What you have to do: Search the records for the word "agent" and report each line that has it.

Data extract:
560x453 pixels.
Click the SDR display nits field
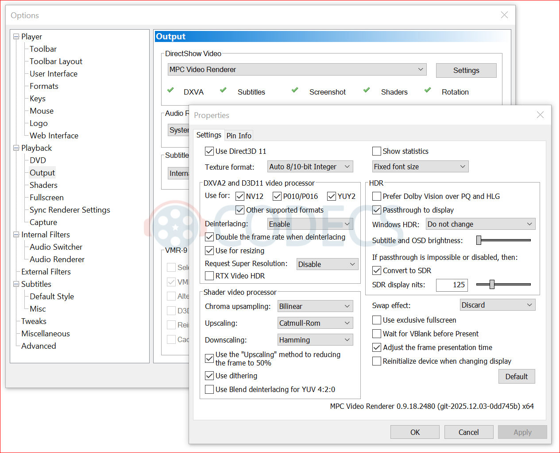(x=452, y=285)
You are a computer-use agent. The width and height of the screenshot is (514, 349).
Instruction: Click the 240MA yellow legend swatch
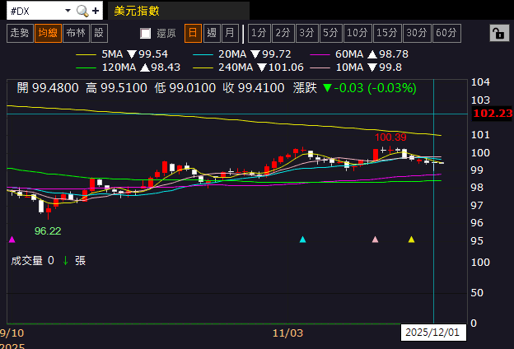[203, 67]
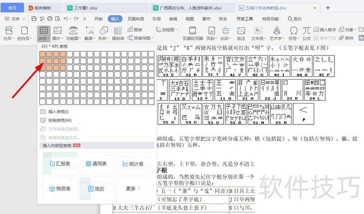Click the 图片 (Picture) insert icon
Image resolution: width=364 pixels, height=214 pixels.
point(57,30)
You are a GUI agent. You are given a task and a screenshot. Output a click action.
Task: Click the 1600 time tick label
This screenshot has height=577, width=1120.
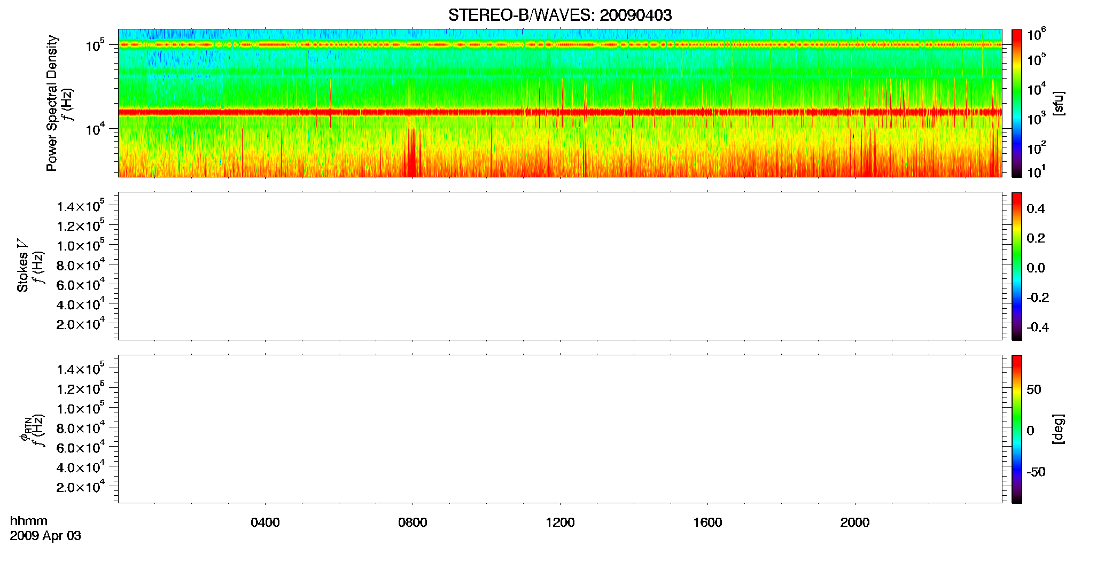(707, 523)
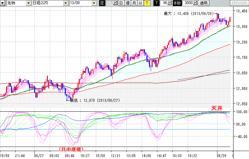The width and height of the screenshot is (249, 159).
Task: Open the 日経225 instrument dropdown
Action: pos(65,3)
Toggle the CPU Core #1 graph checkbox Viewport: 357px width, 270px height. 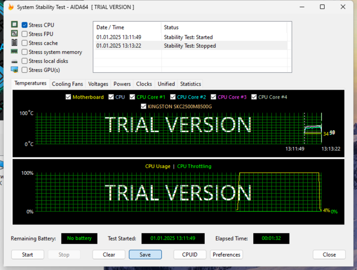(x=133, y=97)
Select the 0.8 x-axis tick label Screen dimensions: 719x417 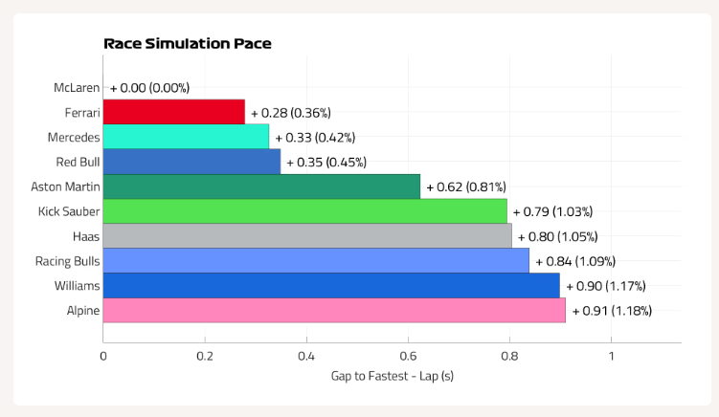[509, 356]
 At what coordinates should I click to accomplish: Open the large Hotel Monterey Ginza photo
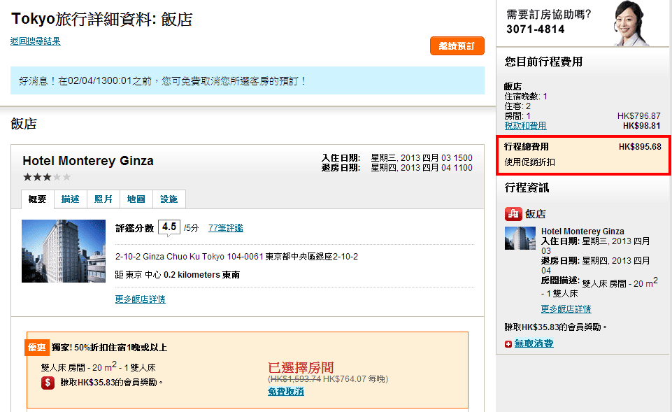click(x=63, y=250)
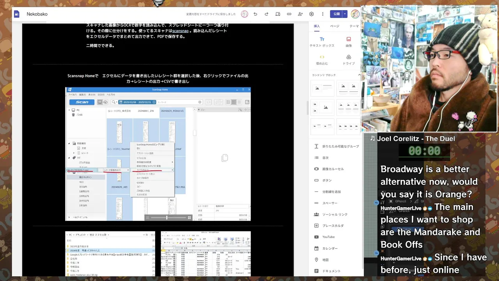Viewport: 499px width, 281px height.
Task: Open the preview devices icon
Action: click(x=278, y=14)
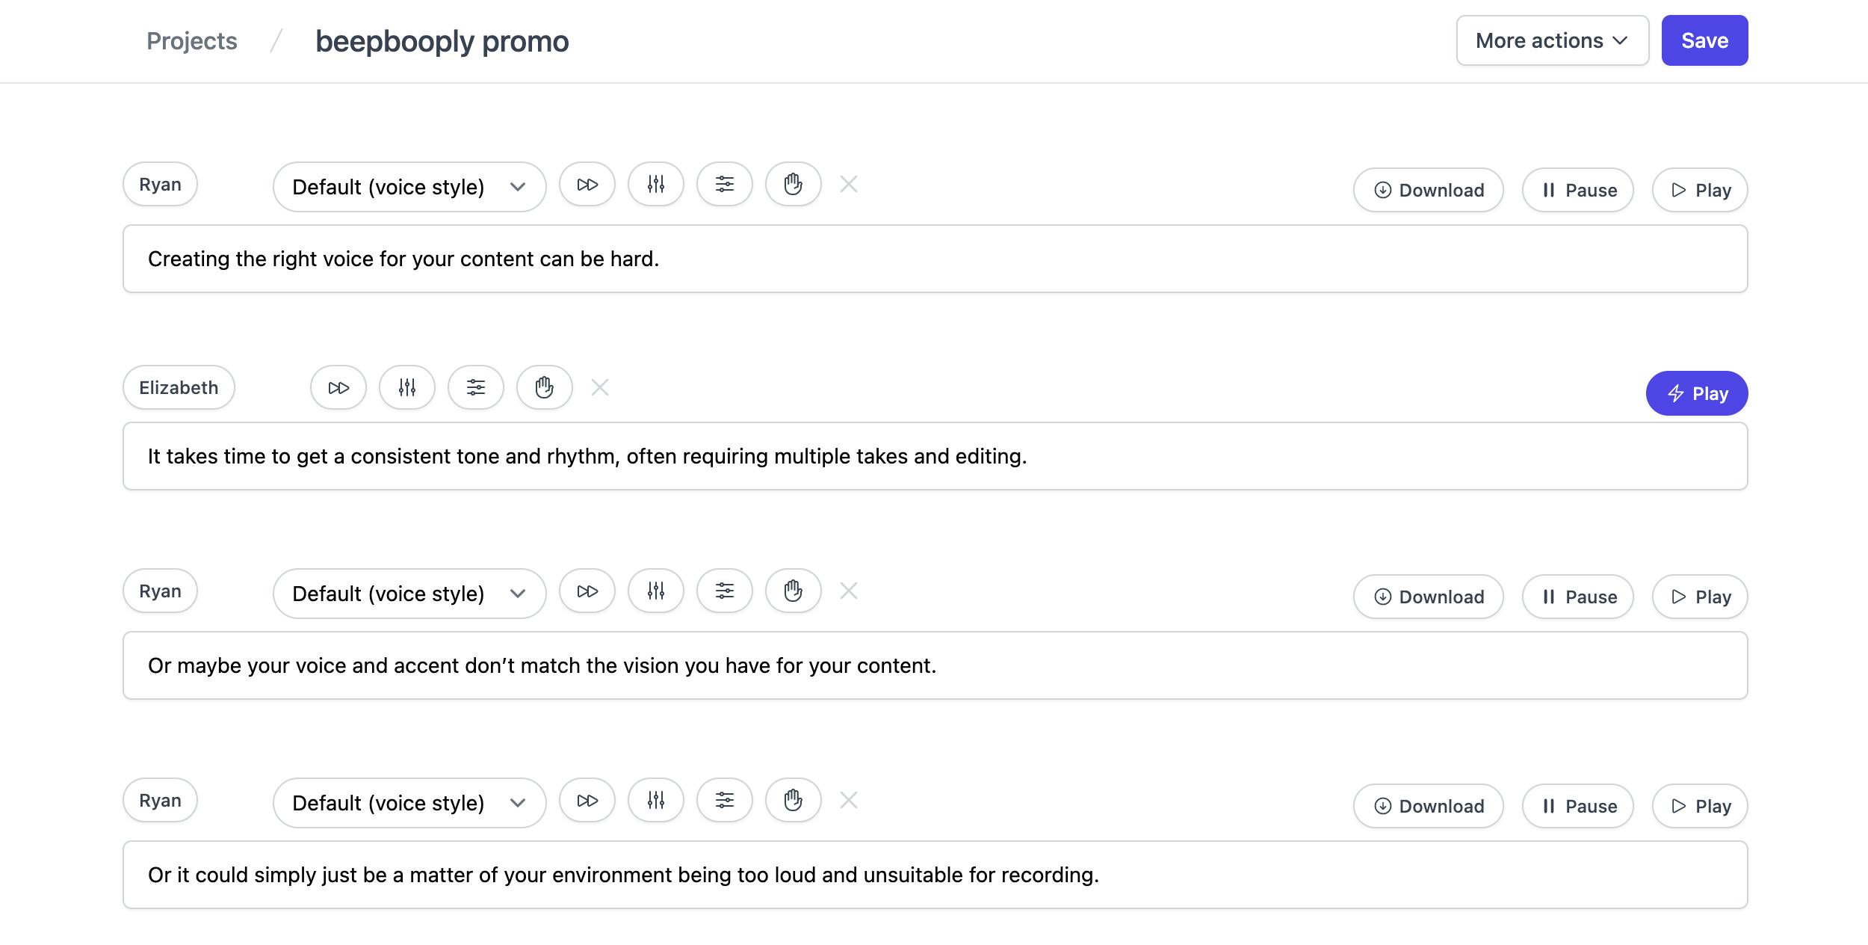
Task: Open vertical mixer sliders icon in first Ryan row
Action: (x=656, y=185)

Solution to the exercise:
You are a computer-use agent. The width and height of the screenshot is (514, 349).
You are a GUI agent. You are given a task and a screenshot. Output a click action.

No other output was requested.